Ne ise arkadan gelen dinci gurup vardı ya, onlar da geldiler solcuların tarafına geçti ve iyice dayak yiyen sağcıları tamamen perişan ettiler. O zaman ki cahil halım ile ben tamamen şoke oldum. Müslümanlar komünistler ile bir olmuş başka bir Müslüman gurubu dövmüşlerdi. Olayda bir kaç tane de yaralılar vardı. Dinci gurup ta olup ta tanıyabildiğimiz bir öğrenci daha sonra banka soygunundan yakalanınca, ilk defa kendisine şöyle bir soru sordum: "Geçen ki o olayda, siz komünistlerin tarafını tutup, onlarla birlikte sağcıları, yanı diğer Müslüman kardeşlerinizi niçin dövdünüz?" İster inanın ister inanmayın bana verdiği tek cümle cevap: "Ağabey, bizim dışımız yeşil, içimiz kırmızıdır. Yeşil ve kırmızıyı hepiniz bilirsiniz. Şimdi ise daha şoke olacak şeylere şahit oluyorum.

O komünist bildiğimiz solcularla, o zaman aralarında kan davası olan ve faşist dedikleri sağcılar birlik olmuşlar, vatanı savunuyorlar. Ha bir de bazı solculardan duymuştum "Ağabey biz CHP yı beğenmeyiz.
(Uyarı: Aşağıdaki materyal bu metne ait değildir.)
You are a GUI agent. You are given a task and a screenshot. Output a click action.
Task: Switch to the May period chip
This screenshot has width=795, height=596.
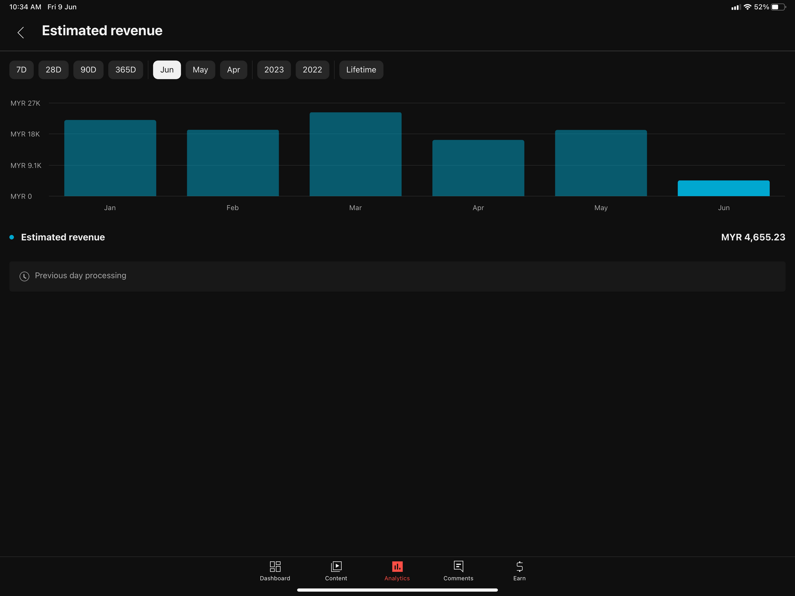pyautogui.click(x=200, y=70)
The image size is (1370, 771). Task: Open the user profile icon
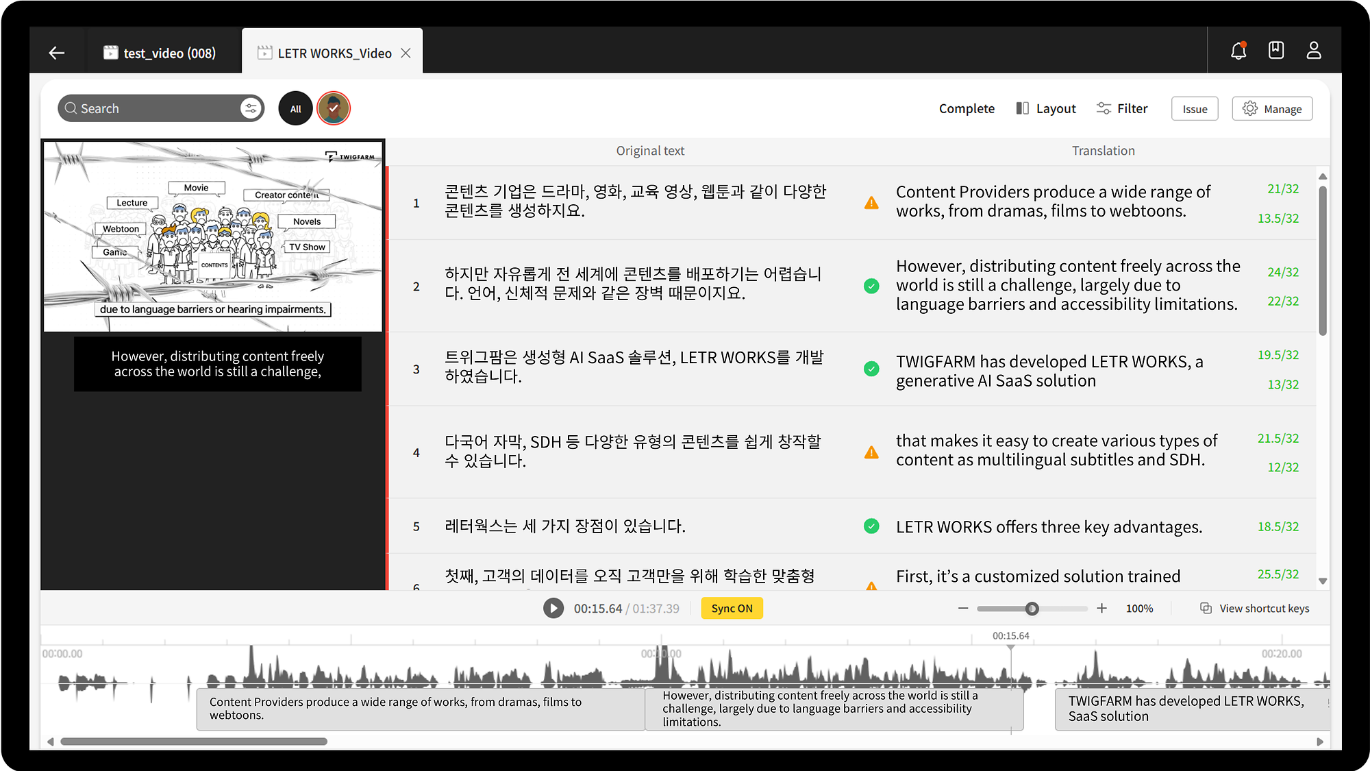pos(1314,50)
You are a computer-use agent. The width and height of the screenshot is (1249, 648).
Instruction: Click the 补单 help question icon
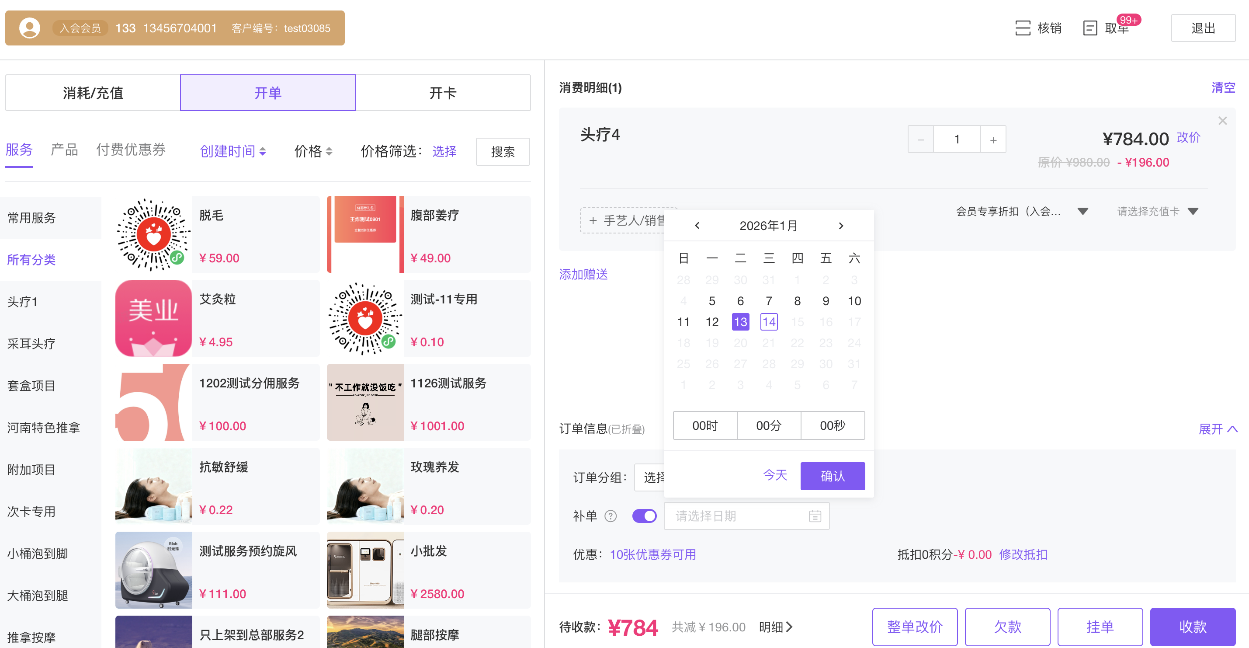[610, 516]
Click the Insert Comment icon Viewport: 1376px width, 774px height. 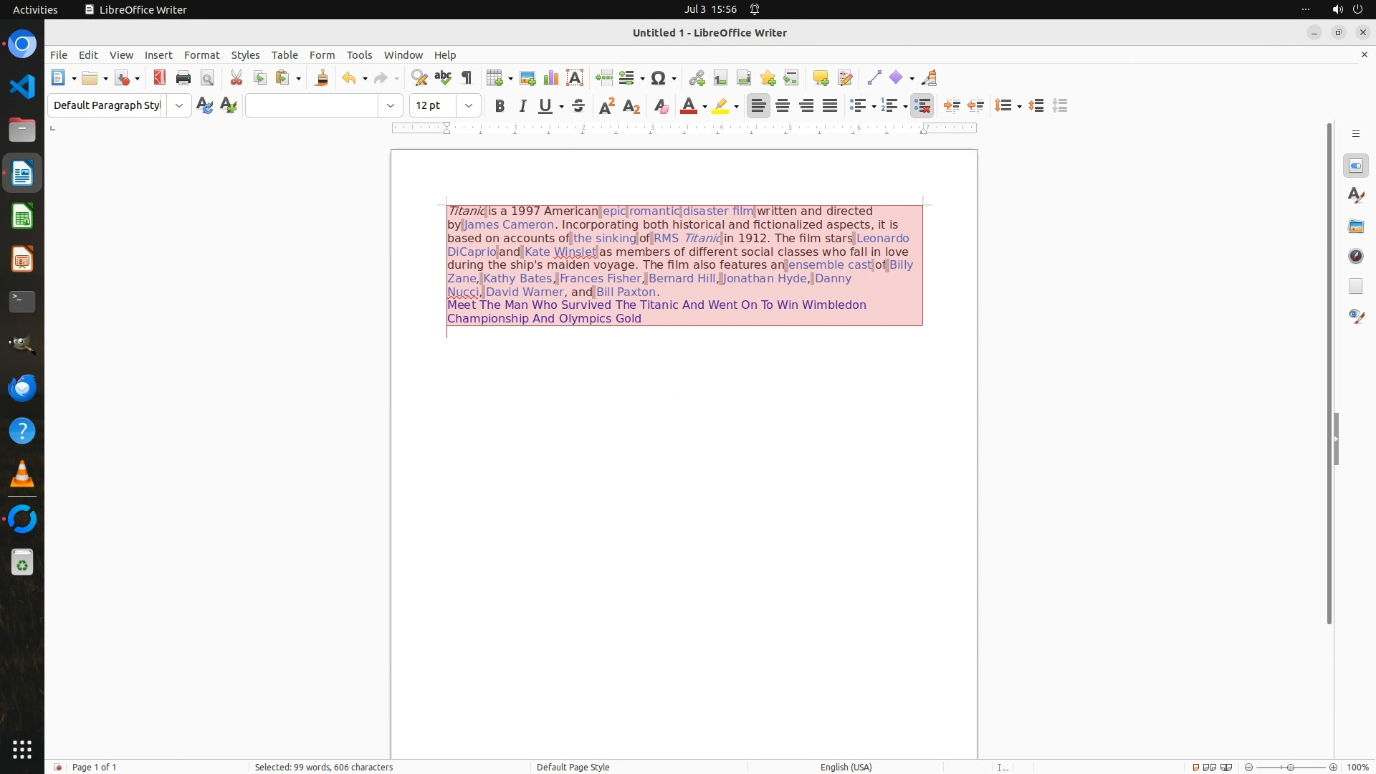tap(821, 78)
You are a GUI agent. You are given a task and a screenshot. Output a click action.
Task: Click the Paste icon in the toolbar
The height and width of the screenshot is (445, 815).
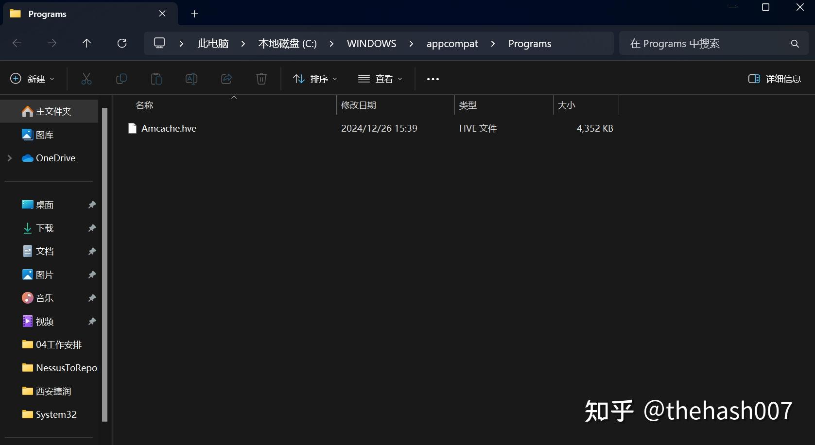(156, 79)
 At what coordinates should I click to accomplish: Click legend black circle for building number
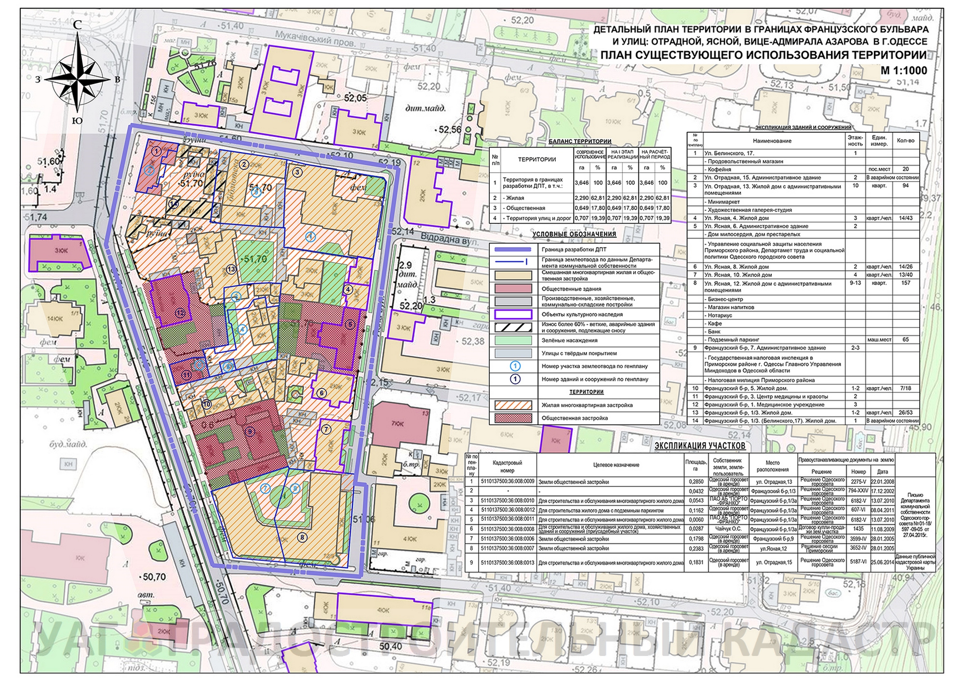point(515,379)

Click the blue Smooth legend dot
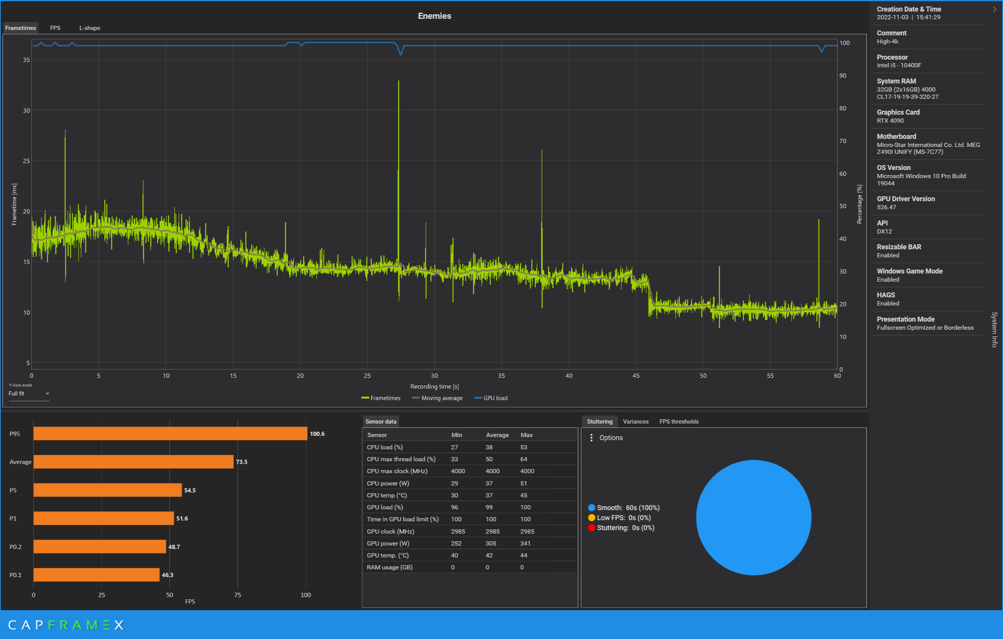click(591, 508)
Yasal bir parti olduğundan, sadece kendimizi saklamak için ona katılmışız." derlerdi. O zaman ki o aşırı CHP liler nere gittiler? Belli ki beğenmedikleri için ayrılıp beğendikleri kendi partilerini kurdular. Hem de yasal olarak. Geri kalan CHP liler de Atatürk'ün partisi diye vatanı savunuyorlar. Ne mutlu tehlikeyi anlayıp ta kendine gelenlere. Ne mutlu şehit kanlarıyla yoğrulmuş bu toprakları savunanlara.